■ TEKS BACAAN ■
Duka Tetangga Kos

(c) here
Ergh, hai...

Entah bagaimana memulainya. Sudah lama saya tidak menulis di blog. Rasanya baru kemarin saya dengan penuh optimis berusaha menyambut tahun 2016 walau lamaran kerja tak kunjung direspon. Tiba-tiba sudah ganti tahun saja. 

Malam tahun baru 2017 berlalu dengan epik. Saya tertidur dalam kesendirian di kos. IYA! SAYA TIDAK KEMANA-MANA! TERUS MASALAH? Rasanya malas saja menghabiskan waktu di kota Jakarta dengan keramaian dan kemacetan panjang yang melelahkan. Pas jam 12 malam, saya baru terbangun karena di luar mulai berisik dengan bunyi petasan dan terompet. Pasti sudah banyak orang berciuman di luar sana.

Pffttt... #TimSirik

Tahun 2017 dimulai dengan hujan dan angin kencang. Pasti banyak lagi yang pelukan.

Pffttt...

Pagi hari di tanggal 7 Januari 2017, saya terbangun dari tidur karena suara tangis seorang perempuan memecah kesunyian kos di pagi hari. Refleks, saya berlari ke kamar mandi untuk menghilangkan iler-iler yang ada, lalu pergi ke luar untuk melihat apa yang sedang terjadi.

Tidak ada...

Tidak ada ramai-ramai di depan kos. Lorong kecil depan kos itu masih sama sunyi seperti hati saya. Tangis itu tiba-tiba pecah lagi. Pada tangisan—yang entah sudah ke berapa—itu, barulah saya sadar ternyata tetangga sebelah yang menangis. Kenapa tetangga saya menangis di pagi hari? Apa dia baru saja diputusin pacarnya? Apa dia baru saja ngeliat foto nikahan mantan?

Bagaimana pun juga, saya masih tetap manusia yang punya simpati dan empati. Walau gugup, saya mutusin buat mengetuk pintu kamarnya. Cukup lama saya dibiarkan mengetuk tanpa jawaban walau suara tangisan sudah mereda beberapa menit yang lalu.

■ TANTANGAN 1 ■
Menurut cerita tentang duka tetangga kos, mengapa penulis memilih tetap berada di kos pada malam tahun baru 2017? Jelaskan dalam satu sampai tiga kalimat.
■ TANTANGAN 2 ■
Jawablah pertanyaan berikut berdasarkan cerita tentang duka tetangga kos.
(a) Tahun 2017 dimulai dengan cuaca seperti apa?
(b) Pada tanggal berapa penulis terbangun karena suara tangis seorang perempuan?
(c) Siapa yang ternyata menangis di pagi hari itu?
■ TANTANGAN 3 ■
Lanjutkan cerita tentang duka tetangga kos mulai dari kalimat sesudah kalimat terakhirnya.

■ MATERI TERKUMPUL ■
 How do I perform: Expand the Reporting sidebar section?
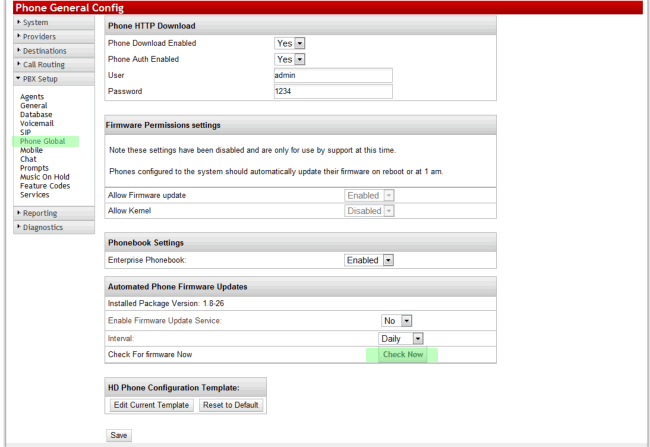pos(54,213)
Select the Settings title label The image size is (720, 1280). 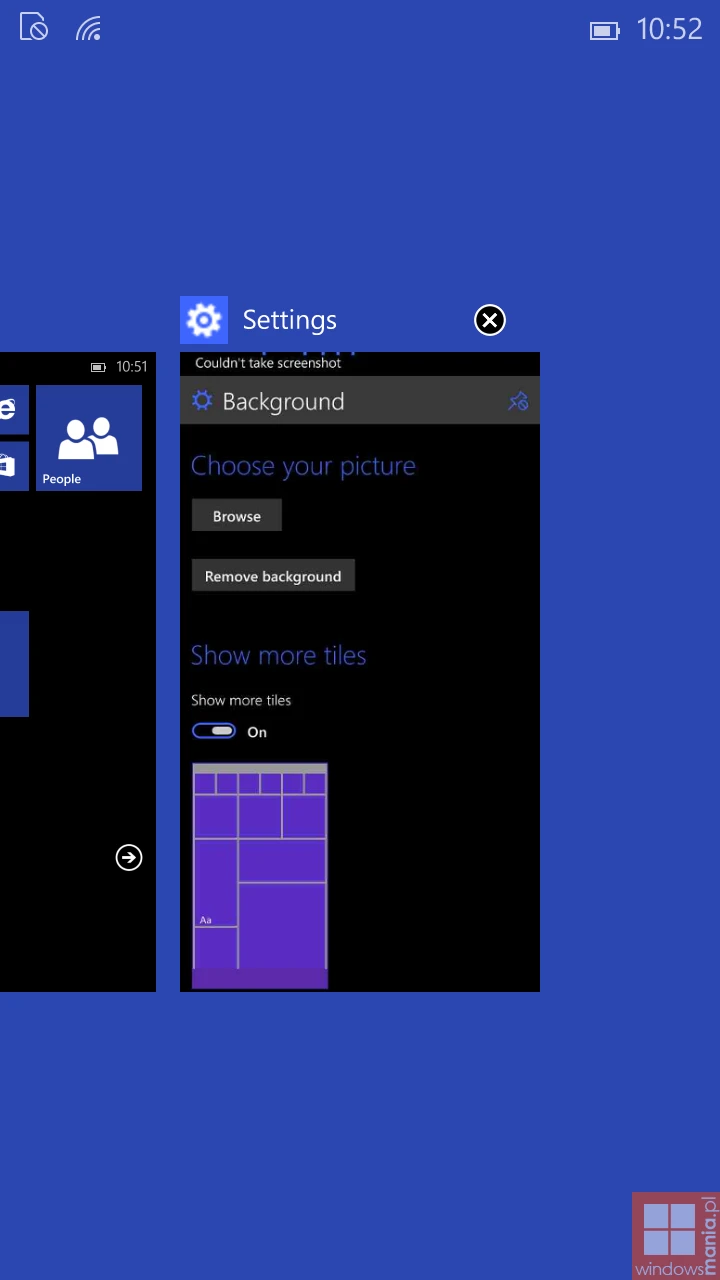[290, 320]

■ JAWABAN TUGAS 1 ■
Penulis merasa malas menghabiskan waktu di Jakarta yang penuh keramaian. Selain itu, kemacetan panjang di kota itu dianggap melelahkan.

■ JAWABAN TUGAS 2 ■
(a) Hujan dan angin kencang.
(b) Tanggal 7 Januari 2017.
(c) Tetangga sebelah kamar penulis.

■ JAWABAN TUGAS 3 ■
"Ada apa, Mas?"

Perempuan itu menyapa sambil berusaha bersembunyi di balik pintu yang yang cuma dibuka beberapa cm. Saya menyapa balik, bertanya dengan sesopan mungkin tentang kenapa dia menangis. 

Mendengar pertanyaan saya, dia langsung terduduk lemas di pinggir tempat tidur, lalu kembali menangis lagi. Dengan terbata-bata, dia ngomong kalau bapaknya sudah meninggal.

Kebodohan saya yang pertama adalah merespon kabar duka itu dengan mengucapkan...

"Ya ampun!"

FAK! Rasanya mau masukin kepala ke dalam jamban. Entah itu ungkapan rasa syok atas kabar duka atau karena ngeliat dia cuma pakai celana pendek dan tanktop. JUDGE ME!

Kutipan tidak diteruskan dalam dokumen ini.